Le cas de la burqa est intéressant parce qu’il correspond à une interprétation de l’islam, essentiellement asiatique, qui tend aujourd’hui à s’étendre dans les pays arabo-musulmans et en Europe (quelques centaines de cas, pour l’instant). Il exprime une pratique de la religion dont on ne trouve pas de fondements doctrinaux cohérents entre les diverses interprétations de l’islam. En fait, l’« envoilement » généralisé des femmes s’est transformé en problème politique international avec la victoire, dans les années 1980, de la révolution religieuse iranienne, événement central qui a modifié l’islam mondial. Par ailleurs, la pratique de la burqa appartient surtout à la tradition afghane.

Les sociétés occidentales, soucieuses de fonder en droit l’interdiction ou l’acceptation de cet usage vestimentaire lié à la pratique radicale de la religion, hésitent entre la répulsion culturelle et le respect de la liberté individuelle. En France, le législateur n’ayant pas été capable de se prononcer, l’affaire est désormais entre les mains du Conseil d’Etat. En droit, il est possible de fonder l’interdiction générale du port de la burqa à partir du principe de la défense de l’ordre public. On peut, en effet, légitimement arguer que ne pouvant discriminer entre une femme qui prétend se soustraire au regard d’autrui par conviction religieuse et une autre (ou un homme) ceinturée d’explosifs dans sa burqa, il y a potentiellement risque pour l’ordre public. L’Etat est dans l’obligation de protéger les citoyens. Bien sûr, des voies de contestation existent, notamment en droit international, et l’affaire peut aller loin…
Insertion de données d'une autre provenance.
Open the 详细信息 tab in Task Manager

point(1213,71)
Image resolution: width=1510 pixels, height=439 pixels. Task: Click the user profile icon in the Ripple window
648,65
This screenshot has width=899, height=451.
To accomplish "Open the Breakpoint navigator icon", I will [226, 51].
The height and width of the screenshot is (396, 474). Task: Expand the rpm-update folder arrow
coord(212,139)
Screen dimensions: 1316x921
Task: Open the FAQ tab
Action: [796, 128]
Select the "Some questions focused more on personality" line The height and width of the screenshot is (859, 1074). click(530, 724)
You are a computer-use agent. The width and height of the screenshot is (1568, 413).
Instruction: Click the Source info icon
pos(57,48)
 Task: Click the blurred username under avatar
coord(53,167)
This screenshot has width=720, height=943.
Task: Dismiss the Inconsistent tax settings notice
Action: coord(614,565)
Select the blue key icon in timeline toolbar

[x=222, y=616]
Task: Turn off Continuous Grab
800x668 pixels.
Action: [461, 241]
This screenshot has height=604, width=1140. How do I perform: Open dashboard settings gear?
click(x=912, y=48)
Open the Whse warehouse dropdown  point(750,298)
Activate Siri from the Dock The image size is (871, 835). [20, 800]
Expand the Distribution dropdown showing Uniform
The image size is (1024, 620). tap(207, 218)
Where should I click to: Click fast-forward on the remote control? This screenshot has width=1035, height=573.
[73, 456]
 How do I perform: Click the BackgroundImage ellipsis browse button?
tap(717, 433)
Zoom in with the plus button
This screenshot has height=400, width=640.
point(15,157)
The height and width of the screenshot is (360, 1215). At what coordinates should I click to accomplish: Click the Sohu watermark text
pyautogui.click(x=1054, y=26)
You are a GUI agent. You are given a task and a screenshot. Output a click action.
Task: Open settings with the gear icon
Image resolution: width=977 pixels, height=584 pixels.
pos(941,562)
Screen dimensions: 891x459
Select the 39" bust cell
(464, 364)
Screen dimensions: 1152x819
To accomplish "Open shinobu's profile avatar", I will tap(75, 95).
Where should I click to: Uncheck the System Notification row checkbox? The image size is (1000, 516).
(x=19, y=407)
Mais c’est surtout philosophiquement que la situation est originale : le fait de revêtir la burqa entre en conflit flagrant avec le principe du « vivre ensemble », selon lequel, dans l’interaction sociale, « j’ai besoin de savoir qui tu es parce que tu as besoin de savoir qui je suis », car notre contrat collectif est fondé sur le principe de reconnaissance commune. Je décline mon identité parce que la société est une rencontre d’identités. Montrer son visage exprime donc le fondement essentiel du lien social, dès lors que celui-ci est considéré comme également donné à tous et toutes.

Le conflit vient ici de ce que la tradition intégriste obscurantiste récuse cette égalité dans le corps social. En islam radical, ce sont les femmes qui subissent de plein fouet cette exclusion. Que le port de la burqa soit consenti religieusement ou imposé patriarcalement ne change rien au fond, car le consentement des unes sert souvent, dès qu’il devient majoritaire, à justifier l’abaissement et la servitude des autres. Or, si l’on considère qu’il y a des acquis de la civilisation en termes d’égalité et de liberté (« d’égaliberté ») de la personne, il est clair qu’on ne peut pas mettre sur le même plan une culture qui affirme ce principe et une autre qui le récuse.

Le plus grand des paradoxes réside en ceci : en se dissimulant dans la burqa, en se voilant entièrement, la femme en réalité se dévoile pleinement comme objet, comme un objet de l’homme. Difficilement devenue, dans les sociétés occidentales, sujet de droits, voilà qu’on veut la ramener au rang de chose anonyme mouvante ! Au nom du relativisme culturel, certains tentent aujourd’hui, par une stratégie cynique, de faire accepter cette aberrante idée que, pour respecter leur croyance, il faut s’accoutumer à voir des êtres humains déambuler dans cet accoutrement de ténèbres.